[Extracted text]
>>
Polynomials? That sounds familiar!

Other problems I found interesting:

1. And you thought limits were always easy

2. A fun problem - Find the formula of number of functions from a power set to another set

did any one get a seat in CMI (i got one wihtout interview) i solved nearly 6 of the ques....

Part (a): Proving the existence and uniqueness of ${b_i}$:

Let $f(x)= c_0 +c_1x +c_2x^2+...+c_nx^n$ and take note of the fact that:

$p_n(x)= \dbinom{x}{n}(x-n)$. Since $p_0(x)=1$, we may write:

$\sum_{0 \le i \le n}(b_i)(p_i(x)) = (b_0)+ \sum_{1 \le i \le n}(b_i)(p_i(x))$

Expanding $\sum_{1 \le i \le n}(b_i)(p_i(x))$: (Without loss of generality, assume $\sum_{1 \le i \le n}(b_i)(p_i(x))$= $\sum_{i=1}^{n}(b_i)(p_i(x))$)

$\sum_{i=1}^{n}(b_i)(p_i(x))$)= $b_1(x^2-x)+\frac{b_2}{2}(x^3-3x^2+2x)+\frac{b_3}{6}(x^4-6x^3+11x^2-6x)+\frac{b_4}{24}(x^5-10x^4+35x^3-50x^2+24x)+... +\frac{b_nx!(x-n)}{n!(x-n)!}$

Equating coefficients of f(x), $c_i$, with those of $\sum_{i=1}^{n}(b_i)(p_i(x))$):

$c_0=b_0$

$c_1=-b_1+b_2-b_3+b_4+....=\sum_{i=1}^{n}(-1)^ib_i$

$c_2=b_1-\frac{3}{2}b_2+\frac{11}{6}b_3-\frac{50}{24}b_4+....$

$c_3= \frac{b_2}{2} - b_3 +\frac{35}{24}b_4-....$

$c_4= \frac{b_3}{6} - \frac{10}{24}b_4+.....$

$c_5= \frac{b_4}{24}+....$

This is a linear system of n equations (excluding $c_0=b_0$) in n unknowns. Therefore, we may construct an n x n matrix A such that: $A\vec{b}=\vec{c}$, where $\vec{b}$ contains all $b_i$ and $\vec{c}$ contains all $c_i$. $A=$

$\begin{pmatrix} -1 & 1 & -1&...&\alpha_1 \\ 1 & \frac{-3}{2} & \frac{11}{6}&...&\alpha_2 \\ 0 & \frac{1}{2} & -1&...&\alpha_3\\ 0&0&\frac{1}{6}&...&\alpha_4\\ .&.&.&.&.\\ .&.&.&.&.\\ .&.&.&.&.\\ 0&0&0&....&\alpha_n\\ \end{pmatrix}$

$A\vec{b}=\vec{c}$ has a unique solution if and only if A is an invertible matrix. A is invertible if and only if $det(A)\neq 0$. Then $A\vec{b}=\vec{c}$ has a unique solution if and only if $det(A)\neq 0$. If we use Gaussian Elimination to reduce A, that is, if we add line (1) to line (2), then line (2) to line (3), then line (3) to line (4), etc. we see that A will be reduced to an upper triangular matrix with every term on the main diagonal of A of the form: $A_{ji}=\frac{-1}{i!}$, where i corresponds to the column number of $A_{ji}$. Hence $det(A)=\prod_{i=1}^n\frac{-1}{i!}$.
<<
[Provided data]
>>
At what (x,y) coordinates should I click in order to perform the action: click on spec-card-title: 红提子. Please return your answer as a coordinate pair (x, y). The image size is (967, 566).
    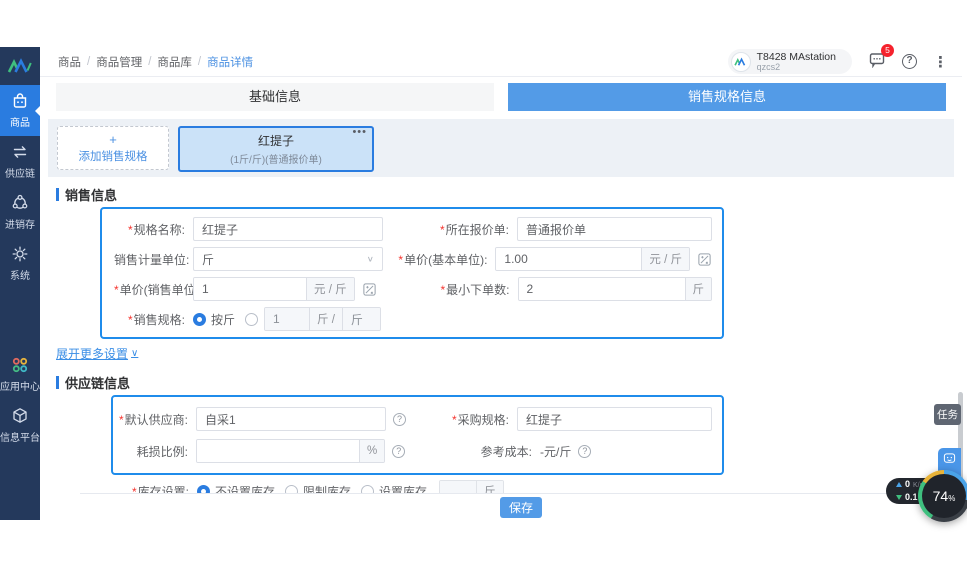
    Looking at the image, I should click on (276, 141).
<<
Repeat the passage of the forum thread on polynomials from "1. And you thought" up to and including "of the ques....", word for word.

1. And you thought limits were always easy

2. A fun problem - Find the formula of number of functions from a power set to another set

did any one get a seat in CMI (i got one wihtout interview) i solved nearly 6 of the ques....